But not as much as I used to.

I've learned to develop thick skin.

And it's made my life so much easier.

As someone who lives with anxiety, I know I'll still overthink some things.

But there's one core concept I've learned that's made all the difference.

Today, if you stay with me for a few minutes, you'll learn it too.

A Timeline From Thin Skin to Thick Skin

When I was younger, most negative comments would bother me.

"Jordan, you shouldn't have done it like that."

"You know, I think you could have done a lot better."

Oooh, it aggravated me to hear criticism like this, especially if I didn't feel it was warranted. I wanted to prove these people wrong. I wanted to show them who was boss!

Do you know what I did instead?

I went home, or to my college dorm, or to my apartment, or to my office, and thought myself into circles. I was a ravenous thinker, rewriting scenarios in my head, always coming out the victor, always winning in the end.

But do you know how much good it did me?

Not one ounce of good. Not even a measly ounce.

Because I didn't have thick skin.

I didn't yet have the awareness and the toolkit to know how to deal with these comments. And so the comments and the racing thoughts that ensued, they swiftly dealt with me.

Until something changed.

Until, one day, I learned about a concept that changed my life.

The Great Concept Behind Thick Skin

Most concepts that change my life first appear to me in books.

I'm an avid reader, and I like to collect as much information as I can to improve my life.

I think this one concept finally hit home when I read Meditations by Marcus Aurelius.

“Choose not to be harmed—and you won’t feel harmed. Don’t feel harmed—and you haven’t been.”

I saw those words, and something went off in my brain.

It's such an obvious statement, but I had never seen it expressed so bluntly before.

You mean, I can choose not to take things personally? I can develop thicker skin just like that?

My mind revved and raced--but, this time, it was in a good way.

Most great changes start with a simple idea, a tiny trickle that one day carves a vast canyon.

For me, this was the start of a great change.

This was the one concept to beget all concepts when it comes to developing thicker skin and no longer taking things personally.

How to Apply This Concept to Your Life


Thicker skin starts with you.


If you've gotten this far, you're intrigued, but you also know that nothing in life can happen in an instant.

Sure, you can have an epiphany in an instant. But there is work to do after the epiphany.
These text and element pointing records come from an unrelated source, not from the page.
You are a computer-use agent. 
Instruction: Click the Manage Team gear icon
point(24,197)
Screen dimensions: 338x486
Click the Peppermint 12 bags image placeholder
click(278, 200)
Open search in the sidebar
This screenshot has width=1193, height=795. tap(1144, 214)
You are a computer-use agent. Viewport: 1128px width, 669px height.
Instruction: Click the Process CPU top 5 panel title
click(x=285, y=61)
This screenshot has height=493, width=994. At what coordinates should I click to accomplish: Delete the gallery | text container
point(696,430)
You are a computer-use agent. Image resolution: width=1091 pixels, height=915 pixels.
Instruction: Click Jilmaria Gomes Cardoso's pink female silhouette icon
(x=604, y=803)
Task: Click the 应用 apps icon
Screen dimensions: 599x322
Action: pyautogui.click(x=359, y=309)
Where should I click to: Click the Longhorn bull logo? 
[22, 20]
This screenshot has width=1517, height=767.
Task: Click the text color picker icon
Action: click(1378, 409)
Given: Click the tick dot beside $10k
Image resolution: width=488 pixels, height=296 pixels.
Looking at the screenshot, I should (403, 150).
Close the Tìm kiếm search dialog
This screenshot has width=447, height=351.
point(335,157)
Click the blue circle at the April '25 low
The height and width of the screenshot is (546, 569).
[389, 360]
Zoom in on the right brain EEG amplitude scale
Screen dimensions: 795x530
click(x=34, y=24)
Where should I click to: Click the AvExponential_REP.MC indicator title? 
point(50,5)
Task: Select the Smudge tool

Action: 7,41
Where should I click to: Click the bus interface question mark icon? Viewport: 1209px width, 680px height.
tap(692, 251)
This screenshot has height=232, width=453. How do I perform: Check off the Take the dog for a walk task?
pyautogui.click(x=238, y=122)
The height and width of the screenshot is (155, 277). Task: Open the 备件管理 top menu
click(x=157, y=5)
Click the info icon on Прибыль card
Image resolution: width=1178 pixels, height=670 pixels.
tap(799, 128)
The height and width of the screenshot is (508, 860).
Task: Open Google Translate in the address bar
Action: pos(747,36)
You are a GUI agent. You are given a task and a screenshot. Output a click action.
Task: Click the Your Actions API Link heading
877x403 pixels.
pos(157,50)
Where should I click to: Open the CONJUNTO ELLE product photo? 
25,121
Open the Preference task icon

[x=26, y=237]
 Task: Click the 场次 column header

There always is.

To apply this to your life, you need a rough guide, you need a tentative outline to which you attach the experiences of your life.

If You're Ready to Make a Change, Here is Your Roadmap:

1 - Start Small

Anything great in life starts small. Developing thicker skin is a relative concept.

Thicker than what?

Than the skin you currently have!

Test this idea out in safe idea of your life.

Try to take some feedback from friends or a family member you trust.

Exposing yourself to criticism in safe spaces will give you the foundation you need to up the ante and accept criticism in areas of your life that are not so safe.

2 - Expand to Multiple Areas of Your Life

Which leads to step number two.

Once you've stepped out of the safe spaces, it's time to test your newfound approach in other areas of your life. Go to your workplace, or a classroom, or a place where you volunteer. These are not foreign places--they are places you should know fairly well.

And because you know them fairly well, you'll be able to tell if the feedback you received has a shred of truth to it. If it does, can you sit with what you receive and weigh its validity?

If you know in your heart of hearts that the feedback is not about you, that the person who delivered it is not sleeping well or is simply having an off day, you can choose to not be harmed.

It really can be that easy.

When I gave myself permission to not take things seriously, I was able to move on with my life instead of spinning with my thoughts, endlessly and dangerously in place.

3 - Review Your Progress and Repeat the Cycle

But with all new skills or mental frameworks, you must assess your progress.

How can you know how far you've come if you don't step back to admire your progress?

How can you get better if you don't compare what you're better than?

Take time in your life to assess how you're doing with this concept.

I suggest once a month--or at least every three months. So much can change from one month to the next. You could have an entirely different way of looking at the world at the end of 30 days.

Think about any great hardship you've been through.

I bet it changed you. I bet it drastically altered the way you view the world.

That's often what it takes for people to change their minds.

But catastrophe isn't the only changer of minds. You have more power than you realize.

And often, all that it takes to use your power is to give yourself permission to do so.

Today, give yourself permission to not be harmed.

And you won't be.

Because you'll know that no other person can harm what they have no control over in the first place.